Задание 1 –
В каких годах Дюбуа опубликовал статьи, в которых согласился со своими давними оппонентами, согласно тексту о Дюбуа?
Задание 2 –
Верните из текста о Дюбуа отрывок от слов «Вероятно, мы никогда» до слов «выше Измаила Срезневского[22].» включительно, без изменений.
Задание 3 –
Продолжите текст о Дюбуа, начав сразу после его последнего предложения.

Предоставленный текст –
◆ ◆ ◆ ◆ ◆

Сообщение никому не известного врача вызвало бурю. Многие авторитетные биологи и среди них знаменитый на весь мир Рудольф Вирхов заявили, что описанные кости принадлежат скорее всего своеобразному гигантскому гиббону и для понимания эволюции человека не дают ничего. Другие учёные поддержали точку зрения Дюбуа. Проблема питекантропа оживленно дебатировалась на трёх международных конгрессах по биологии – в Лейдене в 1895 году, в Кембридже в 1898 и в Берлине в 1901, и только в XX столетии мнение об яванском питекантропе как о переходной форме от обезьяны к человеку стало общепринятым. Дюбуа победил.
Говорят, он не выдержал бремени мировой славы. Жил в Лейдене затворником, никого не подпускал к сейфу с костями, не позволял их вновь измерить, не верил в позднейшие находки на Яве, сделанные Г. Кёнигсвальдом. Это как-то объясняет неожиданный финал его жизни. По прошествии сорока лет после раскопок в Триниле, в 1935 и 1940 годах, Дюбуа опубликовал статьи, в которых вдруг согласился со своими давними оппонентами: да, то, что он нашёл, – всего лишь останки гиббона. Понадобились новые наблюдения и сопоставления, чтобы показать: прав был Евгений Дюбуа 1894, а не 1935 года.
Вероятно, мы никогда не узнаем, что заставило восьмидесятилетнего старика перечеркнуть тщательно аргументированную и им, и его коллегами интерпретацию ископаемых костей и внести ненужную сумятицу в антропологию. Однако сам отказ от прославившего ученого открытия не может не произвести впечатления. Времени на новые открытия у него уже не было. В моих глазах это ставит Евгения Дюбуа как личность выше Измаила Срезневского[22].
В истории нашей культуры имел место ряд ожесточённых споров, обусловленных разными взглядами учёных и писателей на задачи деятелей науки. Сущность споров этим не исчерпывалась, но здесь речь пойдёт лишь о названном аспекте.

◆ ◆ ◆ ◆ ◆

(Сохранённые записи)
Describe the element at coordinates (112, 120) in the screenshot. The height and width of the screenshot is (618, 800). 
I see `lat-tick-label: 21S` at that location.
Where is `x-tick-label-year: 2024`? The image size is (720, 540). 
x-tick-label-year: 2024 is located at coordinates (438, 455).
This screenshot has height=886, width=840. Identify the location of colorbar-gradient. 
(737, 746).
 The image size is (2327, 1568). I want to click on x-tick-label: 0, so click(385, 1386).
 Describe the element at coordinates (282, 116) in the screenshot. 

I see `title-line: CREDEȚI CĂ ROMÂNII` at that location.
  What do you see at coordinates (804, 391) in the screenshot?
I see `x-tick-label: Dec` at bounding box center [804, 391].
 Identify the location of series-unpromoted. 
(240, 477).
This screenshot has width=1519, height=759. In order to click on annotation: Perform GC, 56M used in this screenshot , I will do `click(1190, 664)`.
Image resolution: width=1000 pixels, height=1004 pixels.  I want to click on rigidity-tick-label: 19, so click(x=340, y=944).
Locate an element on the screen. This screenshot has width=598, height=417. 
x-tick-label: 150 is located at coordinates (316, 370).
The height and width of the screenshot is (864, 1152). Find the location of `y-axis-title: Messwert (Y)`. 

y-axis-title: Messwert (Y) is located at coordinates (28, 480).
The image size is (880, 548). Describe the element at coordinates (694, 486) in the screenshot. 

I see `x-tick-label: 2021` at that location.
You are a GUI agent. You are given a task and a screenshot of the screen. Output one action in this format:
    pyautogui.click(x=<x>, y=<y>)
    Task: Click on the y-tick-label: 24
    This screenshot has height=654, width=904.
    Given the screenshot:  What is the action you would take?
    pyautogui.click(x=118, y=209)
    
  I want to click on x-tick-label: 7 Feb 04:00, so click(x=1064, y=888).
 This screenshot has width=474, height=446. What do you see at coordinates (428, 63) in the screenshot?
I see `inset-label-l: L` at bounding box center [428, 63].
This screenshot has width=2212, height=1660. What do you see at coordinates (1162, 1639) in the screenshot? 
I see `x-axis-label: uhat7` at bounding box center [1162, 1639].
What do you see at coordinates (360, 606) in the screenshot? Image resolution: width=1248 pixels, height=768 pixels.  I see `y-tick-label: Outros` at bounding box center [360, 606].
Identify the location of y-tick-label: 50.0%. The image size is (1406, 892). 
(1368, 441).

◆ ◆ ◆ ◆ ◆

Ожидаемый ответ 1 –
В 1935 и 1940 годах.

Ожидаемый ответ 2 –
Вероятно, мы никогда не узнаем, что заставило восьмидесятилетнего старика перечеркнуть тщательно аргументированную и им, и его коллегами интерпретацию ископаемых костей и внести ненужную сумятицу в антропологию. Однако сам отказ от прославившего ученого открытия не может не произвести впечатления. Времени на новые открытия у него уже не было. В моих глазах это ставит Евгения Дюбуа как личность выше Измаила Срезневского[22].

Ожидаемый ответ 3 –
Для показательного примера остановлюсь на борьбе мнений вокруг статьи В.В. Григорьева «Т.Н. Грановский до его профессорства в Москве». Опубликованная в журнале «Русская беседа» в 1856 году[23], эта статья сейчас почти забыта, но отклики на неё перепечатывают в собраниях сочинений А.И. Герцена и Н.Г. Чернышевского[24]. Знаком с нею был, видимо, и Ф.М. Достоевский, заимствовавший оттуда кое-какие детали при создании образа Степана Трофимовича Верховенского в «Бесах» и при характеристике одного из его прототипов – Грановского в «Дневнике писателя»[25]. В самый момент полемики большое впечатление на читателей произвели фельетоны Н.Ф. Павлова «Биограф-ориенталист» и К.Д. Кавелина «Слуга»[26]. Из-за чего же ломались копья?
Товарищ Тимофея Николаевича по Петербургскому университету востоковед Василий Васильевич Григорьев (1816–1881), в будущем профессор этого же университета и член-корреспондент Академии наук, жил в ту пору далеко от центров русского просвещения. Не сумев найти себе места в столичных учебных заведениях, он вынужден был в 1851 году поступить на службу в Оренбург начальником пограничной экспедиции. Поневоле став чиновником, он старался не прекращать научные и литературные занятия. Когда после смерти Грановского в журналах появились первые воспоминания о нём, Григорьев разыскал в своем архиве письма покойного и на их основе попытался рассказать о его молодости.